Subject | LI bilateralstimulation | LI right eyestimulation | LI left eyestimulation |
---|---|---|---|
control 1 | 0.32 | 0.29 | 0.41 |
control 2 | -0.21 | -0.47 | -0.08 |
control 3 | -0.29 | -0.26 | -0.14 |
control 4 | 0.30 | 0.25 | 0.38 |
control 5 | 0.31 | 0.30 | 0.20 |
control 6 | -0.15 | -0.01 | -0.09 |
patient BH | 0.16 | 0.18 | -0.16 |
Table 1: shows the activation laterality expressed as a lateralization index (LI) for 6 healthy female volunteers and patient with binasal hemianopia during bilateral stimulation and separate stimulation of the right or left eye.
Binasal hemianopia is a condition structurally related to uncrossed optic fibers. This means that, during stimulation of either of the eyes, the signal alteration should occur in the ipsilateral occipital hemisphere.
Due to the extent of the damage involving not only nasal but partly also temporal visual fields, the activity of the visual cortex during bi- as well as monocular stimulation in our patient is markedly lower.

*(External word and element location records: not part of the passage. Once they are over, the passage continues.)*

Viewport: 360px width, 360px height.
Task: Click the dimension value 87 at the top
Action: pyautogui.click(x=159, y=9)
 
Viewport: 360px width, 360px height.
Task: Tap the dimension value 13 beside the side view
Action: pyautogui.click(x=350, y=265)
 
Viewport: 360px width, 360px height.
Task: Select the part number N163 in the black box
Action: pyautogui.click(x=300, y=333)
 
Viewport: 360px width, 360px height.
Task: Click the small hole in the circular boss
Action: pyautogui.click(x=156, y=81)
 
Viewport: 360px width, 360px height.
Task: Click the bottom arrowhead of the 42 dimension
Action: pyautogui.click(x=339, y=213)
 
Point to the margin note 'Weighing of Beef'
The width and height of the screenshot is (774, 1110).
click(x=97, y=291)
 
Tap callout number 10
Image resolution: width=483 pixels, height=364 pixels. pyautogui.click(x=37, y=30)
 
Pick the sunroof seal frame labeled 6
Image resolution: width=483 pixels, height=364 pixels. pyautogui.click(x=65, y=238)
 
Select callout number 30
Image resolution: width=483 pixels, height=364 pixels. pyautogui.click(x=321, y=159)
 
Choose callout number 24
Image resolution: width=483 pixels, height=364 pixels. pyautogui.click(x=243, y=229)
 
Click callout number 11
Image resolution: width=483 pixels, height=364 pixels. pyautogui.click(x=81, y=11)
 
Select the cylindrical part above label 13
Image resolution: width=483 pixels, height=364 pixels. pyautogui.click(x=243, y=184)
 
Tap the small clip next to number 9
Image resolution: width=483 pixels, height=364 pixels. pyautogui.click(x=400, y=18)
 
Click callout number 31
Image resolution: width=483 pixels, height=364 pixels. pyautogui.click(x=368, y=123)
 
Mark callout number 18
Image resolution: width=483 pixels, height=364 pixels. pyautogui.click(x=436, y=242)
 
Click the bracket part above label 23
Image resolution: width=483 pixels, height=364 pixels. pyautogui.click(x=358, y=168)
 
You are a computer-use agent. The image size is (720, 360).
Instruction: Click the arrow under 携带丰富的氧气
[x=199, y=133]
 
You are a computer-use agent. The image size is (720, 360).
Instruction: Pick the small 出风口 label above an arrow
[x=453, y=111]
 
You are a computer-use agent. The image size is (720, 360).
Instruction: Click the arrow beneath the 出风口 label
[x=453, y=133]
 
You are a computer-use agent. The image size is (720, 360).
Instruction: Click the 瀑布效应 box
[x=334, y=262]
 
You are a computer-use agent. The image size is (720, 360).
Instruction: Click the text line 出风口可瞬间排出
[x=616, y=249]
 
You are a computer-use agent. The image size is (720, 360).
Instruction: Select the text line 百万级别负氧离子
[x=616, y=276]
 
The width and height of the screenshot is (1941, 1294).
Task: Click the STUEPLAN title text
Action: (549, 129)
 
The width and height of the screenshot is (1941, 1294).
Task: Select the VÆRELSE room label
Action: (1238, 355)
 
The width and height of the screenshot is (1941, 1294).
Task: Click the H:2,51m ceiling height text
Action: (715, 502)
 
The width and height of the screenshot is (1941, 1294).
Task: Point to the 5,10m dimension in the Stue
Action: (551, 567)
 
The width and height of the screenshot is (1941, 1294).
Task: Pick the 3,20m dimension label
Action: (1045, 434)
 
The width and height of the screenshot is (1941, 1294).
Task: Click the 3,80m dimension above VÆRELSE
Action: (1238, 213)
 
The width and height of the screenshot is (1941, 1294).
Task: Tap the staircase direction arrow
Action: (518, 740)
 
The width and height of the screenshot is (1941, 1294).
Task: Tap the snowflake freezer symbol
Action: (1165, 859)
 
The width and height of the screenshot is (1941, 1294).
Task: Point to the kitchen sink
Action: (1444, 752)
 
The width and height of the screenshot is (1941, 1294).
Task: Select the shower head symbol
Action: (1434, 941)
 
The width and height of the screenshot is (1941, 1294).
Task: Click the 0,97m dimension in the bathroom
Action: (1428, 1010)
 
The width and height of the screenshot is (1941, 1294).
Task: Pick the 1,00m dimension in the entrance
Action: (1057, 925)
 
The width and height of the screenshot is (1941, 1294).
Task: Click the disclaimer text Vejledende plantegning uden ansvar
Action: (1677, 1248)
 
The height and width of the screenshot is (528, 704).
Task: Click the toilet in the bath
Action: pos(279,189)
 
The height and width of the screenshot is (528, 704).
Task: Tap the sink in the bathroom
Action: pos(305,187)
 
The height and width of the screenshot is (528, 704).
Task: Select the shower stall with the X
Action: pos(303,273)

The exact localization and development process of the lesion remain elusive. If the binasal hemianopia had a structural correlate in the peripheral portion of the visual pathway (pregeniculate), pathology would be found at the optic discs, in the nerve fiber layer of the retinal ganglion cells, as well as in the ganglion cells themselves. In our patient, no such pathologies were observed. It is feasible, however, to assume a central (suprageniculate) localization of the lesion.
The decreased activity of the visual cortex supports the presence of a structural, rather than a functional correlate of the binasal changes.
By fMRI, we were able to confirm a structural background for the binasal hemianopia in our patient, although we can only speculate on the detailed localization of the lesion.
The study protocol was approved by the local Ethics Committee and the study was performed in accordance with Good Clinical Practice and the Declaration of Helsinki.
Grant support, research funding and proprietary interest is none, and presentation at meeting is also none.
The authors state that there are no conflicts of interest regarding the publication of this article.